## [TEXT]
Scientists use bacterial genome sequences to stop a deadly multi-facility outbreak

By Erin Scherer

The bacterial species Streptococcus pyogenes, or group A strep, is known for causing strep throat. It can also cause more serious invasive infections like “flesh-eating disease” or sepsis. Outbreaks of invasive group A strep infections may occur in long-term care facilities where older adults are at increased risk for infection. Outbreaks are caused by spreading the same bacterial strain from person-to-person. However, the extent to which individual outbreaks spread across multiple facilities remains unknown. Recent research in the Streptococcus Lab (StrepLab) at CDC is improving how scientists identify infections that are part of an outbreak. This new technology helped researchers detect and investigate a deadly multi-facility outbreak that might have otherwise been missed.

Using genome sequences to identify outbreaks

In the United States, a surveillance system including CDC, healthcare facilities, and labs tracks invasive group A strep infections. The Active Bacterial Core surveillance (ABCs) system collects clinical and demographic information about patients with bacterial infections. Participating ABCs sites then send patients’ bacterial strains to CDC’s StrepLab. Through start-up support from the Advanced Molecular Detection (AMD) program, StrepLab now sequences whole genomes of group A strep and other bacteria. Genome sequence information allows scientists to track new strains and antibiotic resistance trends.

computer-generated image of a group of Gram-positive, Streptococcus pyogenes

StrepLab scientists realized they could also use genome sequences to find connections between invasive group A strep infections. Before genome sequencing, scientists only knew the type of group A strep strains, not if they were identical or near identical.1 The difference is like knowing whether a suspect and perpetrator have the same gender versus knowing they share the same DNA.

## [DATASET SECTION]

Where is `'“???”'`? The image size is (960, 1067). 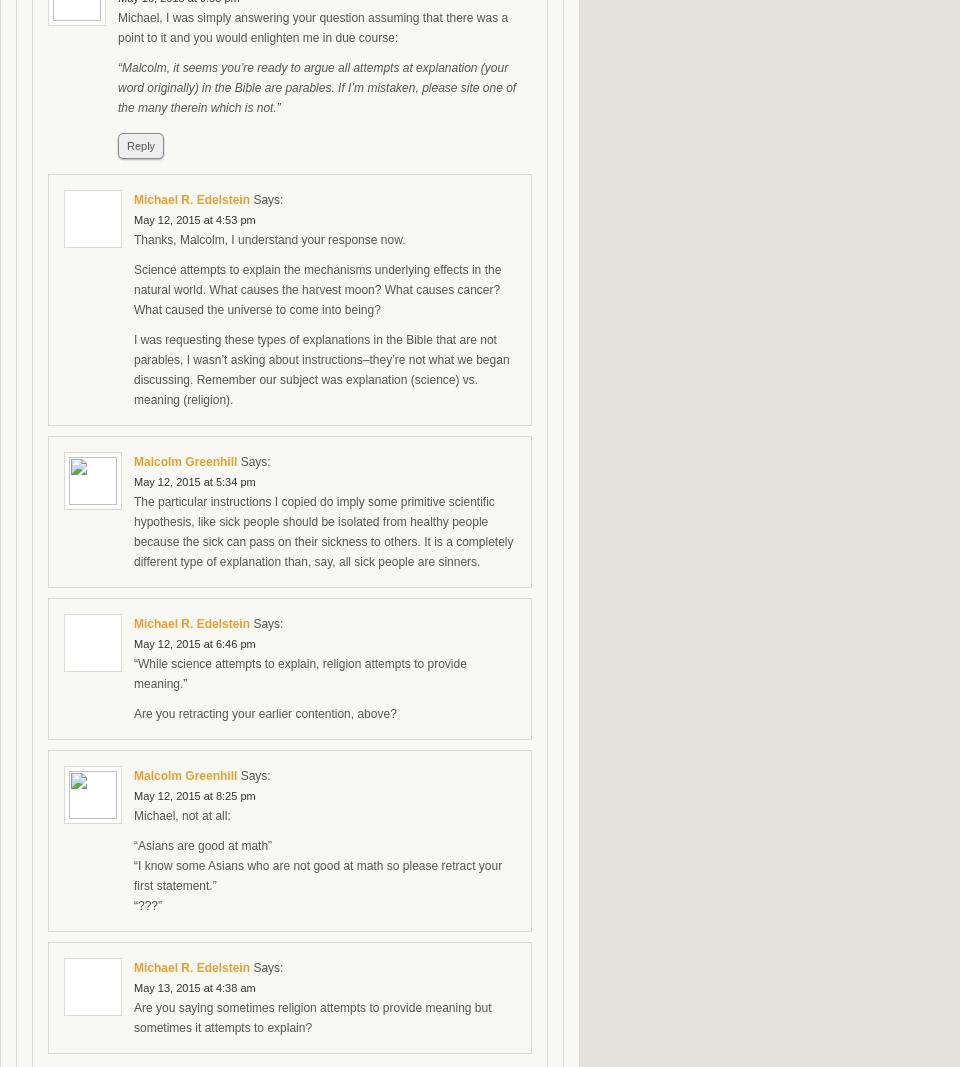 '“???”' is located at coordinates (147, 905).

## [WHAT YOU WILL DO]
Condense the paragraph of the group A strep text that begins "In the United States, a surveillance system" into a bulleted list that keeps its main facts.

## [SOLVED EXERCISE]
- A U.S. surveillance system that includes CDC, healthcare facilities, and labs tracks invasive group A strep infections.
- The Active Bacterial Core surveillance (ABCs) system collects clinical and demographic information on patients with bacterial infections.
- Participating ABCs sites send patients' bacterial strains to CDC's StrepLab.
- With start-up support from the Advanced Molecular Detection (AMD) program, StrepLab now sequences whole genomes of group A strep and other bacteria.
- Genome sequence information lets scientists track new strains and antibiotic resistance trends.